NUA (in-you-ay): abbreviation for net unrealized appreciation – the difference between the cost basis and current market value of a company shares held within a tax-deferred account. Context: Decisions regarding NUA transactions can be complex as one must balance potential tax benefits with a variety of other considerations including concentration risk and investment strategy.
If you are an individual making a decision involving net-unrealized-appreciation (NUA) or a professional advising on such a transaction, then you may find this site useful. The basic challenge is to compare the tax benefits of an NUA election to the benefits of rolling the proceeds over into an IRA. Please refer https://www.irs.gov/taxtopics/tc412 for the IRS’s description.
The NUA tool here allows you to input details and assumptions relevant to a potential NUA election. It then calculates and compares the after-tax performance of the NUA option versus rolling over the proceeds into an IRA. This includes RMD calculations and related taxes based on your inputs as well as the IRS’s RMD and mortality tables.
Most people in this situation will have shares with varying levels of basis. The goal is typically to determine which shares would be good candidates for the NUA election. Lower basis shares naturally make for better candidates, but this tool can help you determine where to draw the line (e.g., use NUA for shares with a basis lower than $X and rollover the rest into an IRA).

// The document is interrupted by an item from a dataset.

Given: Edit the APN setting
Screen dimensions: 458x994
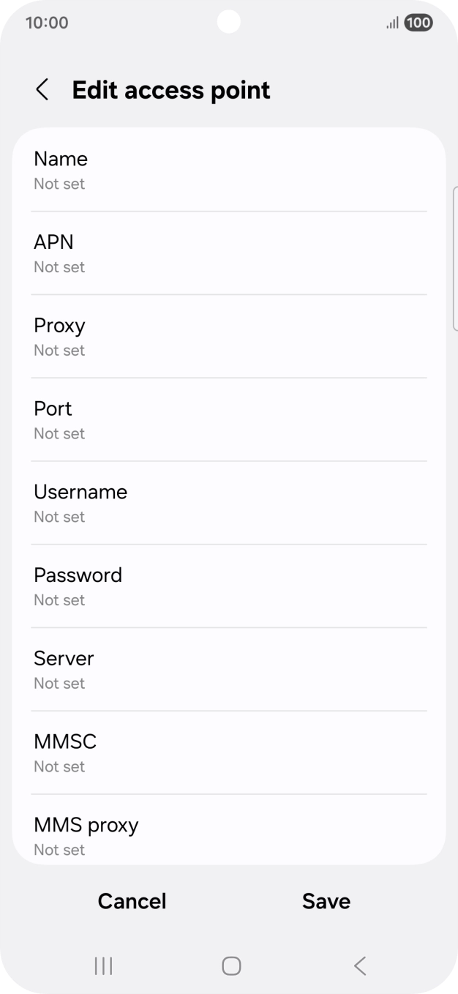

Note: This tool only considers pre-tax holdings and does not address after-tax contributions. This tool provides performance comparisons based on the assumptions one enters, but one should also consider the less quantifiable factors regarding investment performance and concentration risk.
The stakes are high! NUA transactions can involve significant sums of money and are generally irrevocable. So it is important to understand all of the relevant details and conduct proper due diligence. In our view, existing online NUA tools are lacking in their attention to detail and do not provide the appropriate analysis for making decisions around NUA. For example, some compare the amount of tax paid, but the real goal should be to maximize after-tax performance.